A ajuda humanitária será provavelmente recolhida em Larnaca, Chipre, a cerca de 210 milhas náuticas de Gaza, disseram as autoridades. Isso permitiria que as autoridades israelenses examinassem primeiro as remessas.

Embora o porto temporário seja inicialmente administrado por militares, Washington prevê que eventualmente será operado comercialmente, disse o funcionário.

As autoridades não entraram em detalhes sobre como a ajuda entregue por via marítima seria transferida da costa para Gaza. Mas a assistência será distribuída em parte pelo chef espanhol José Andrésfundador da organização sem fins lucrativos World Central Kitchen, que serviu mais de 32 milhões de refeições em Gaza.

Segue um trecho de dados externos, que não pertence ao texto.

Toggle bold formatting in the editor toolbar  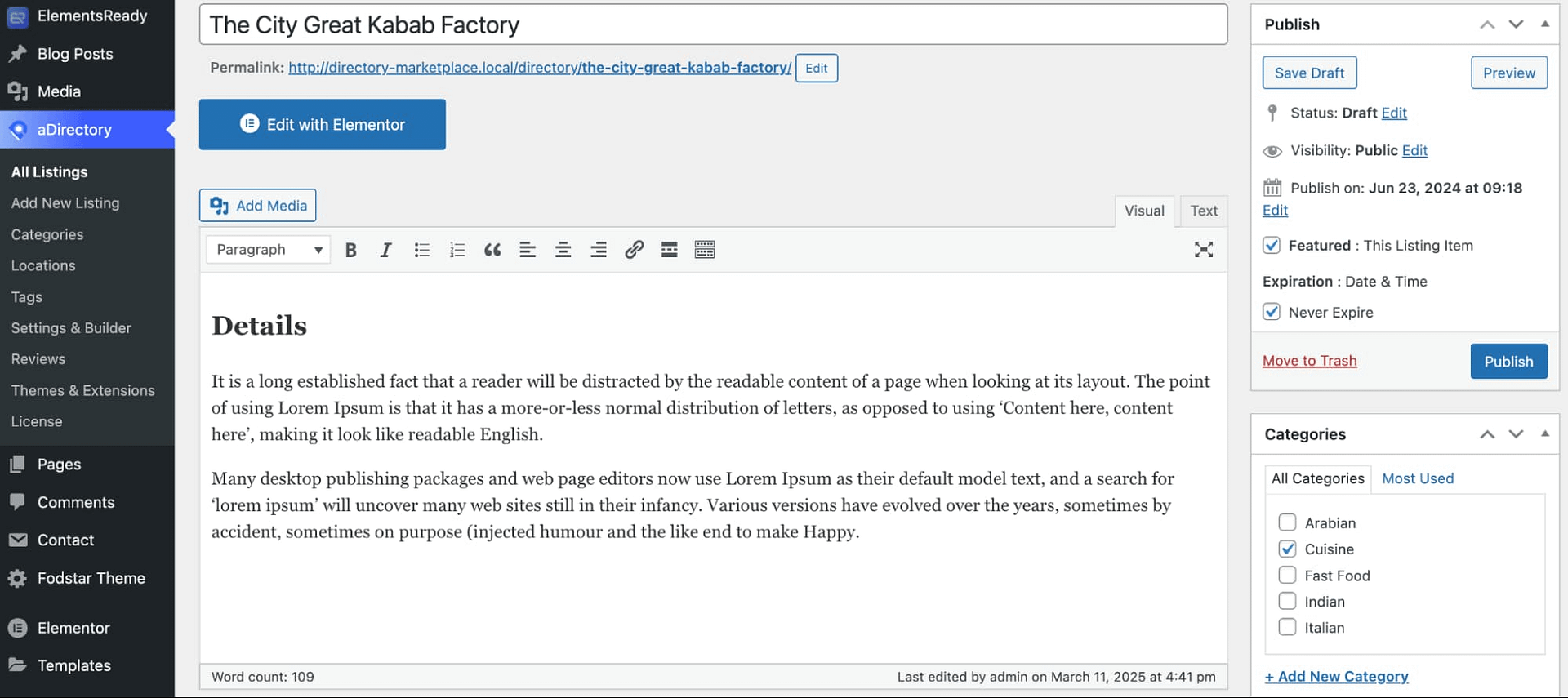point(350,250)
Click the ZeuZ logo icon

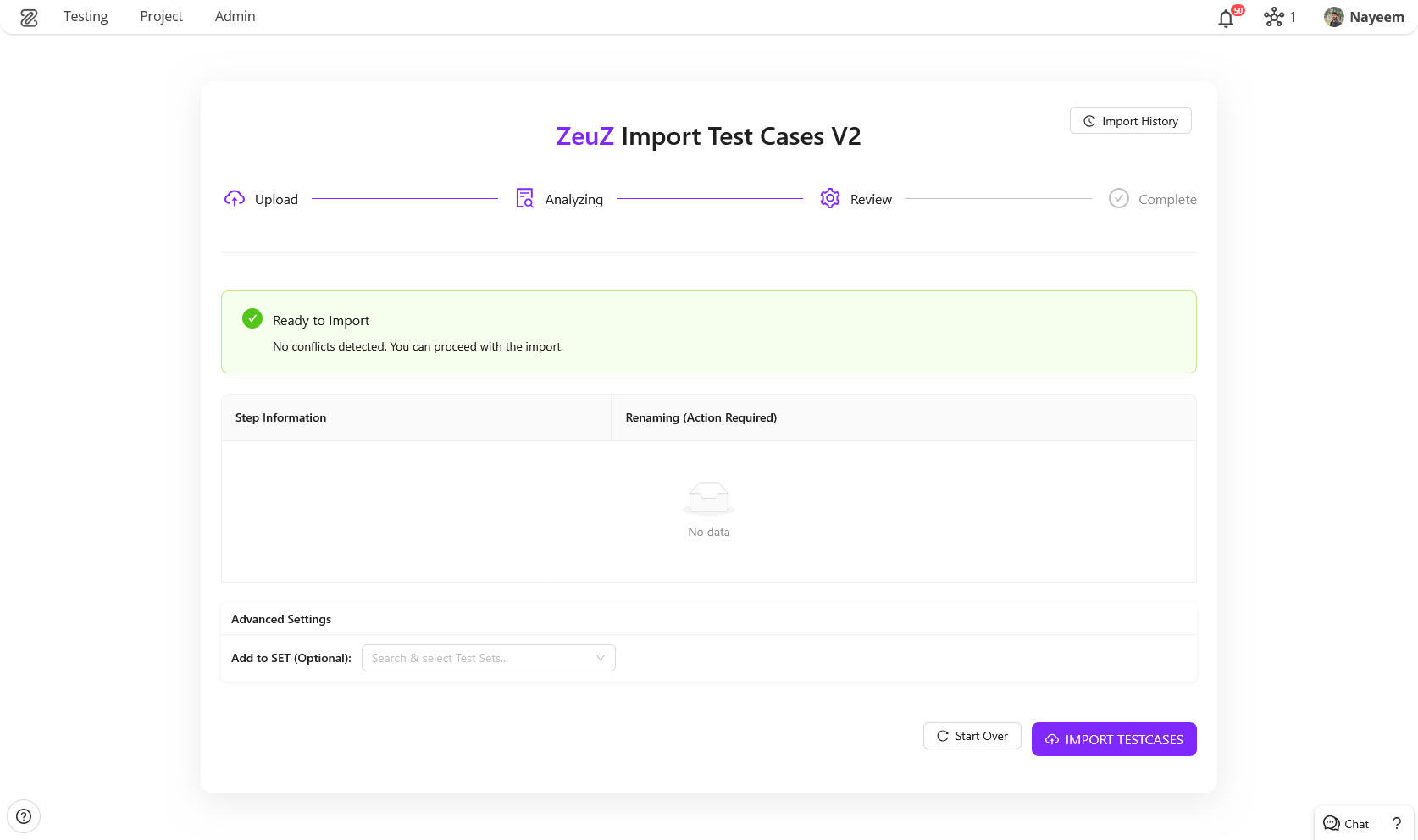(x=29, y=17)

Dois diplomatas informados sobre os planos disseram que o porto seria erguido na costa de Gaza, ligeiramente ao norte da passagem de Wadi Gaza, onde as forças israelenses ergueram um importante posto de controle.

Os problemas centrais, no entanto, permanecem sem solução. Autoridades humanitárias dizem que entregar suprimentos por caminhão é muito mais eficiente e menos caro do que levá-los aos habitantes de Gaza por barco. Mas os camiões ainda não conseguem entregar mercadorias no meio dos bombardeamentos israelitas e dos combates terrestres, que são ferozes no sul de Gaza.

E a prestação de assistência por via marítima pode não evitar o caos que tem acompanhado as entregas.

Mais de 100 pessoas em Gaza foram mortas no mês passado, disseram autoridades de saúde locais, quando civis famintos avançaram contra um comboio de caminhões de ajuda humanitária, provocando uma debandada e levando os soldados israelenses a atirarem contra a multidão.

Os militares dos EUA lançaram ajuda aérea no Médio Oriente e no Sul da Ásia durante conflitos anteriores, mesmo durante guerras em que os Estados Unidos estiveram directamente envolvidos.

Em 2014, o presidente Barack Obama ordenou que aviões militares lançassem alimentos e água a dezenas de milhares de yazidis presos numa cordilheira árida no noroeste do Iraque. Os yazidis, membros de uma minoria étnica e religiosa, fugiam de militantes que ameaçavam genocídio.

Em 2001, o presidente George W. Bush ordenou que as tropas britânicas e americanas que atacavam os Taliban no Afeganistão lançassem por via aérea rações diárias aos civis presos em áreas remotas do país.